BEGIN Page text

- Genre: Crime Drama Sport
- Teleplay by: Barry Oringer
- Story by: Bill Svanoe
- Directed by: Jerry Jameson
- Starring: David Janssen Edie Adams Ken Howard Clifton Davis
- Music by: John Cacavas
- Country of origin: United States
- Original language: English

Production
- Producer: William Frye
- Production location: Mercedes-Benz Superdome in New Orleans
- Cinematography: Matthew F. Leonetti
- Editor: J. Terry Williams
- Running time: 97 minutes
- Production company: ABC Circle Films

Original release
- Network: ABC
- Release: January 9, 1978

= Superdome (film) =

1978 American made-for-television film

Superdome is a 1978 American made-for-television drama film produced by ABC Circle Films. It premiered on ABC as part of The ABC Monday Night Movie series and was used to promote Super Bowl XII. Featuring a cast of stars, it was directed by Jerry Jameson and written by Barry Oringer from a story by Oringer and Bill Svanoe.

END Page text
BEGIN Extracted entries

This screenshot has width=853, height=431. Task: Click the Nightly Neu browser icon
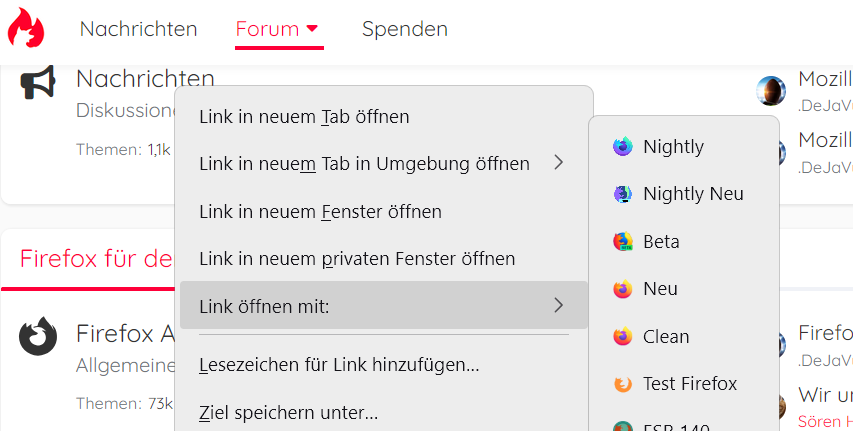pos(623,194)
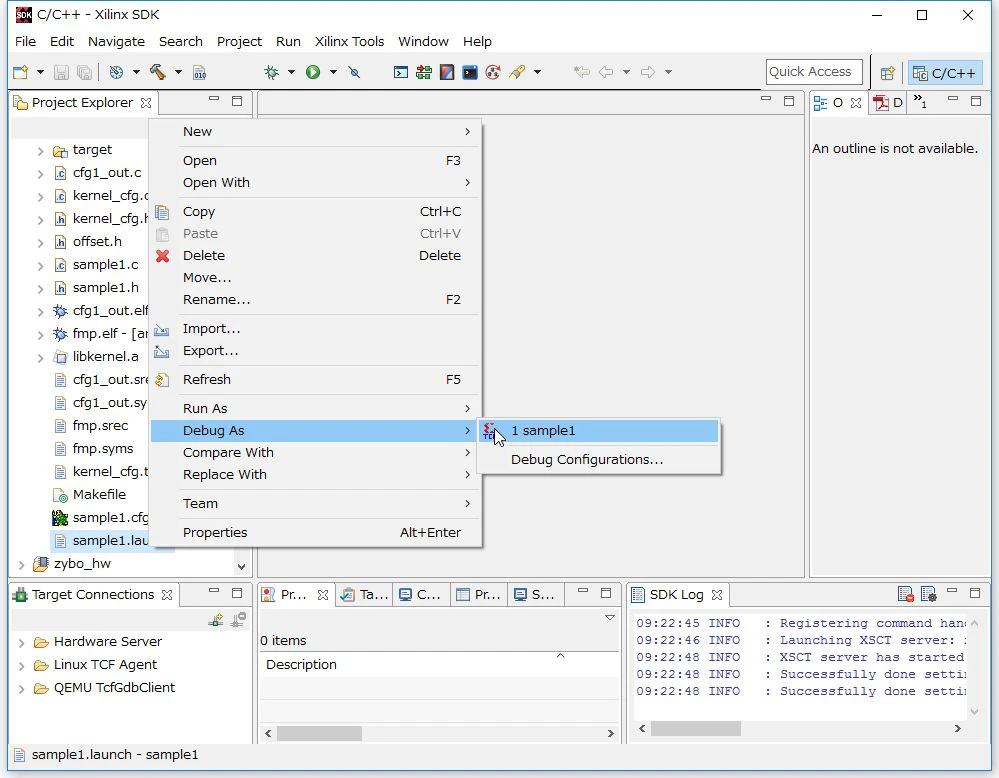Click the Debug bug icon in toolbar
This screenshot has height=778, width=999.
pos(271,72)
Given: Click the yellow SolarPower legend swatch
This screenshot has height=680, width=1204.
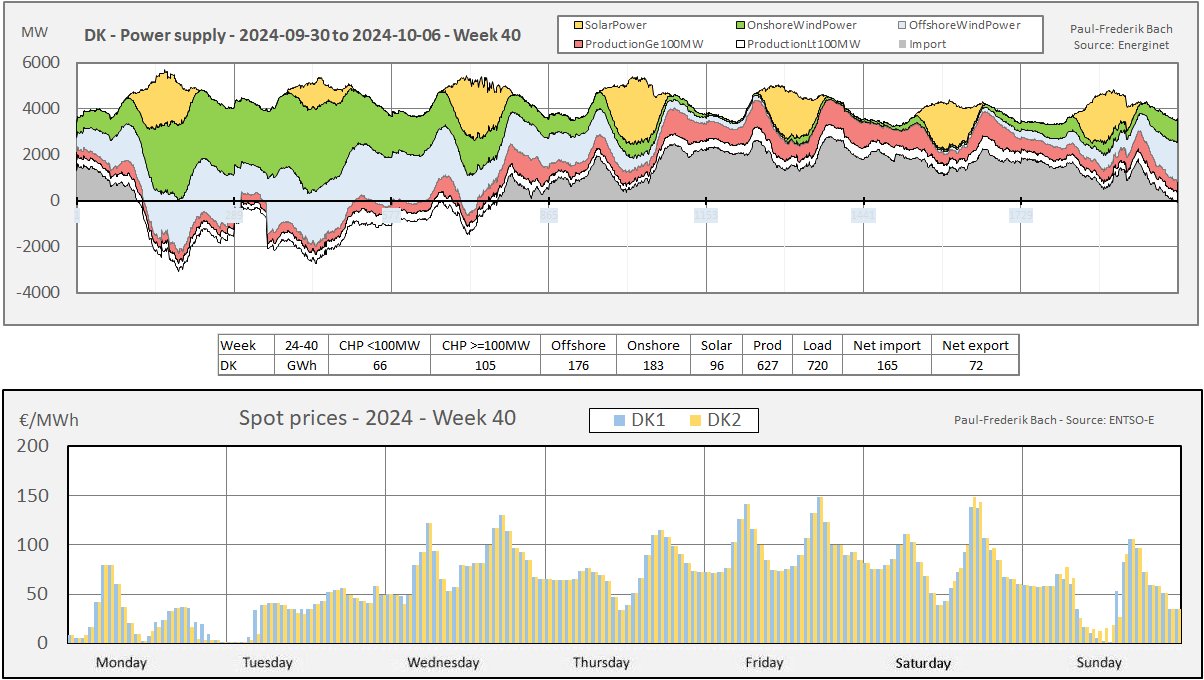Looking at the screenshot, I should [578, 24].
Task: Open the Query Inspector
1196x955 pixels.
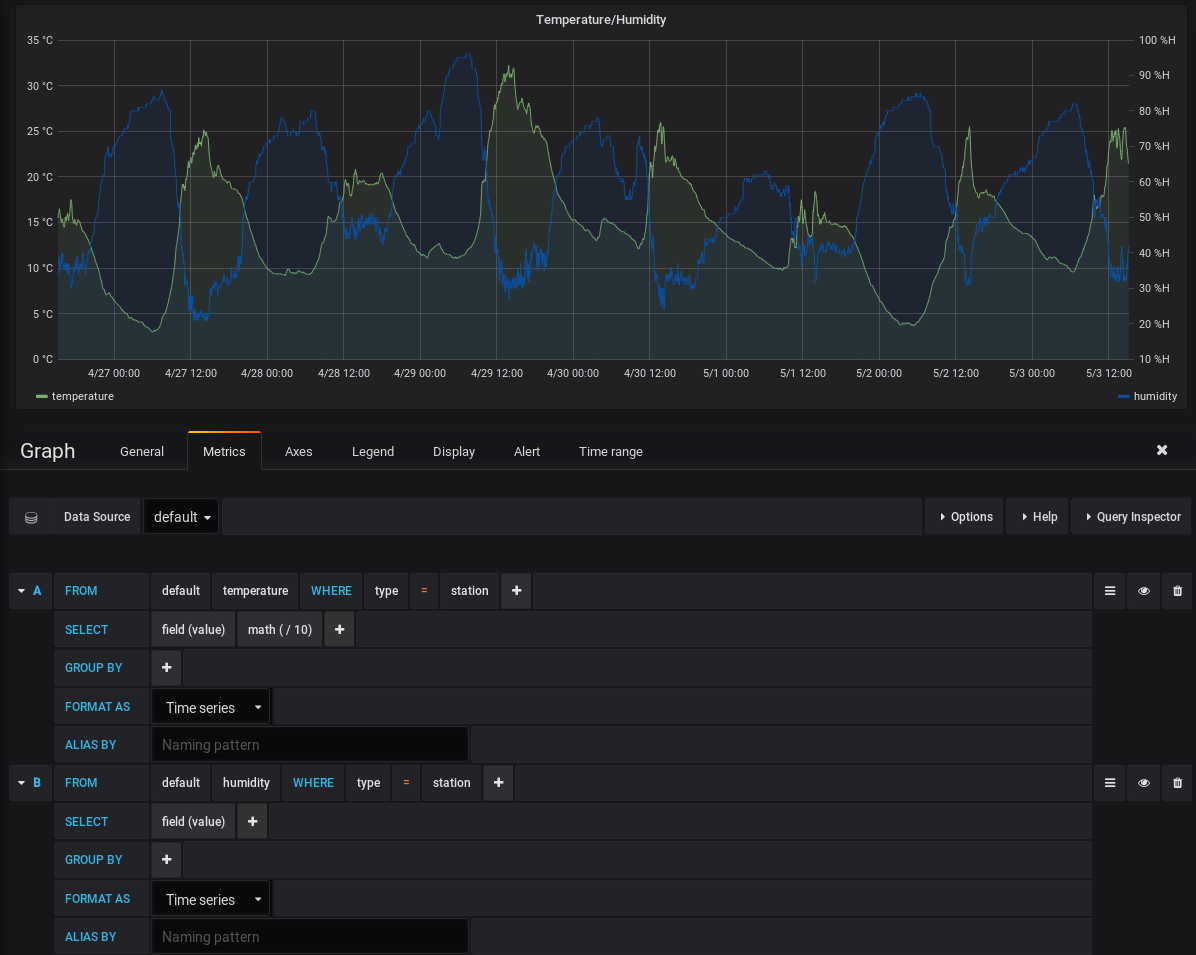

END Extracted entries

## What to do
[A] Answer these questions using the Superdome film text:
(i) Where was the film produced?
(ii) On what date was it released?
(iii) As part of which series did it premiere on ABC?
[B] State whether each statement agrees with the Superdome film text, and quote the words that decide it.
(i) The film was directed by Jerry Jameson.
(ii) The film's music was written by Matthew F. Leonetti.
(iii) The film has a running time of 120 minutes.
[C] Continue the Superdome film text from the point where it ends.

## Results of the exercise
[A]
(i) The Mercedes-Benz Superdome in New Orleans
(ii) January 9, 1978
(iii) The ABC Monday Night Movie

[B]
(i) Yes: "Directed by: Jerry Jameson"
(ii) No: "Music by: John Cacavas"
(iii) No: "Running time: 97 minutes"

[C]
==Plot==
At the Louisiana Superdome in New Orleans, the star players on the Cougars are dealing with issues beyond football. Dave Walecki is having marital difficulties, while quarterback Jim McCauley is being pursued by a shady management firm. Meanwhile, a national gambling syndicate attempts to find a way to stop the heavily favored Cougars from winning the game. All these plots are connected by the murder of several people associated with the team.

==Cast==
- David Janssen as Mike Shelley
- Edie Adams as Joyce
- Clifton Davis as P. K. Jackson
- Peter Haskell as Doug Collins
- Ken Howard as Dave Walecki
- Susan Howard as Nancy Walecki
- Van Johnson as Chip Green
- Donna Mills as Lainie Wiley
- Jane Wyatt as Fay Bonelli
- Tom Selleck as Jim McCauley
- Michael Pataki as Tony Sicota
- Robin Mattson as Gail Green
- M. Emmet Walsh as Whitley
- Vonetta McGee as Sonny
- Bubba Smith as Moses Gordine
- Ed Nelson as George Beldridge
- Dick Butkus as Scott Hennerson
- Les Josephson as Nick Caretta

== Mystery Science Theater 3000 ==
The film was later featured on Mystery Science Theater 3000 in 1989 during the KTMA season (episode #15).

==Home video releases==
The film was released on VHS under the names The Super Bowl Story and Countdown to the Super Bowl. It was also released on DVD in a set called Sam Elliott/Tom Selleck Collection with Blue River, Gone to Texas, and I Will Fight No More Forever. On March 3, 2020, Superdome was released on Blu-ray by Kino Lorber, featuring a new commentary track by director Jerry Jameson and critics Howard S. Berger and Steve Mitchel.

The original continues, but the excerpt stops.